Top of DATA FOR REVIEW
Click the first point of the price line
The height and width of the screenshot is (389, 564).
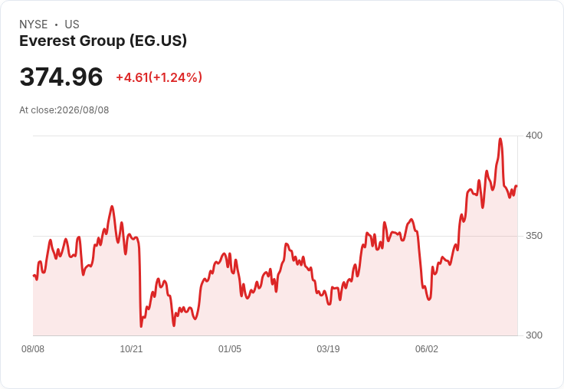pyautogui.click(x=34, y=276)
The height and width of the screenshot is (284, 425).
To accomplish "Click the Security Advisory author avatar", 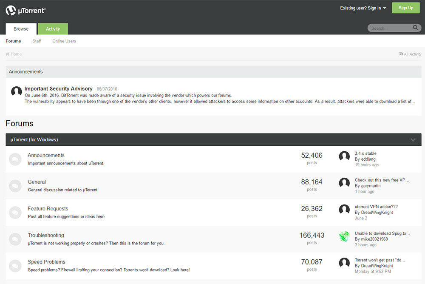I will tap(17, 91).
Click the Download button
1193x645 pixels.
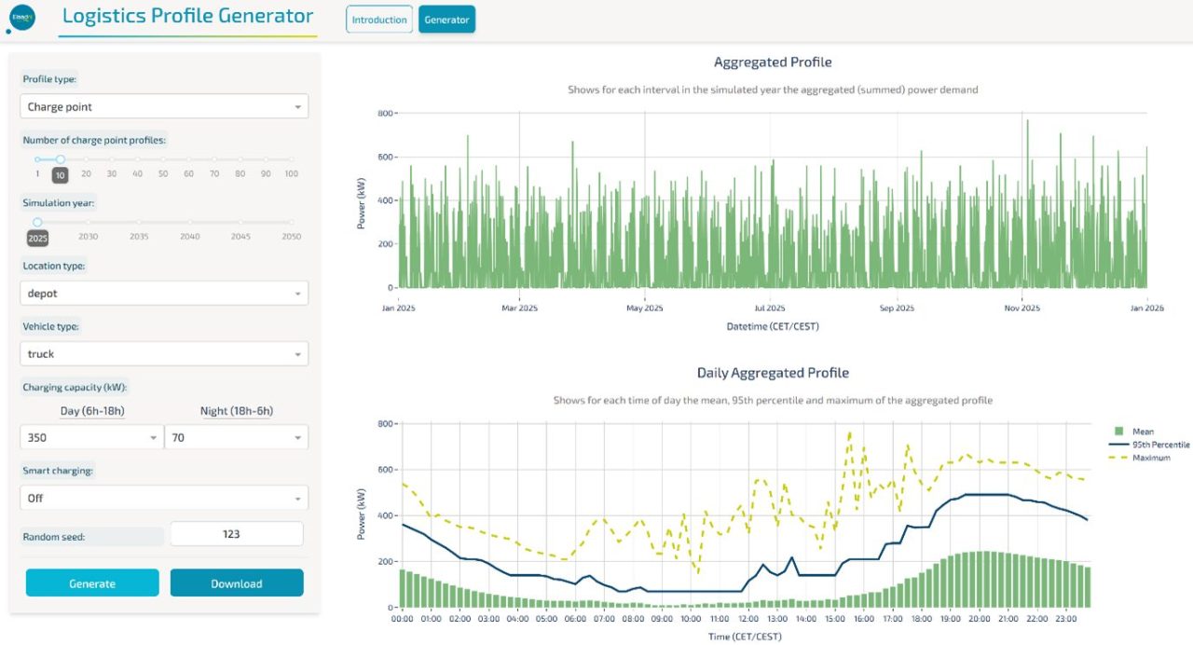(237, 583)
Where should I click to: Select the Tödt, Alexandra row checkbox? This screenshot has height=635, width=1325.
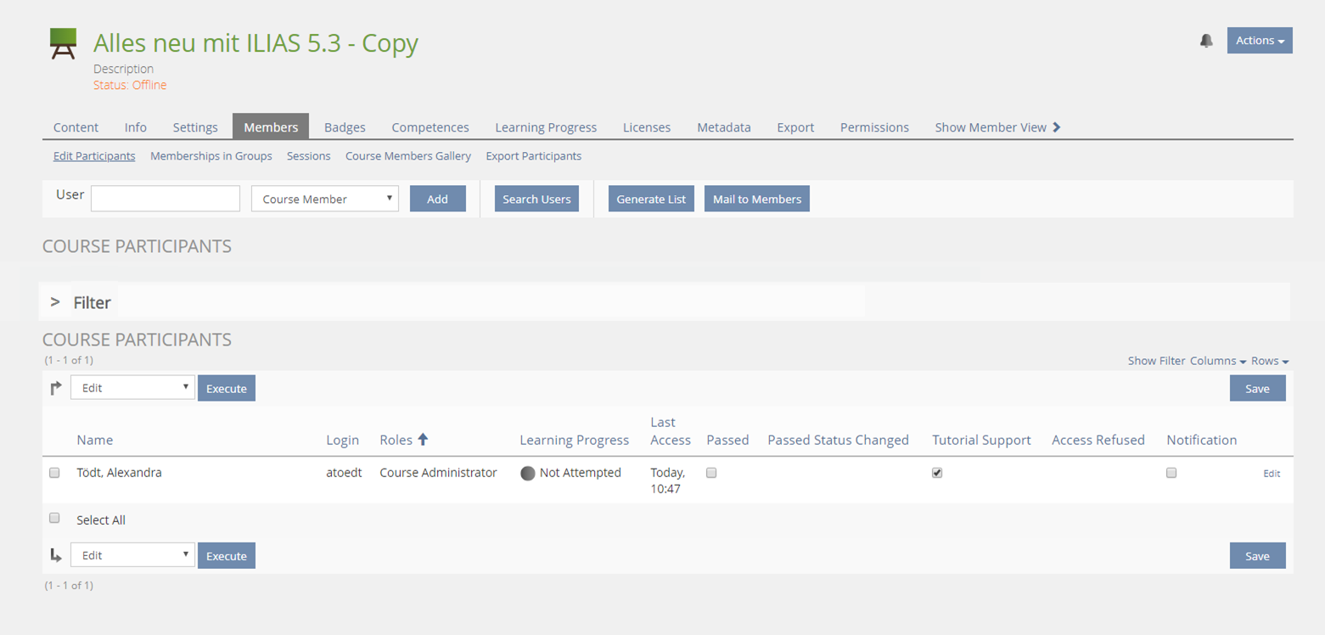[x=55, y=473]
Bottom of DATA FOR REVIEW
**WHAT IS BEING ASKED**: Transcribe exactly, and only, the lines from the one with "Where should I" through the final line of the data above. The pictures stay out.

**EXERCISE OUTPUT**:
Where should I click to: Select the Tödt, Alexandra row checkbox? This screenshot has height=635, width=1325.
[x=55, y=473]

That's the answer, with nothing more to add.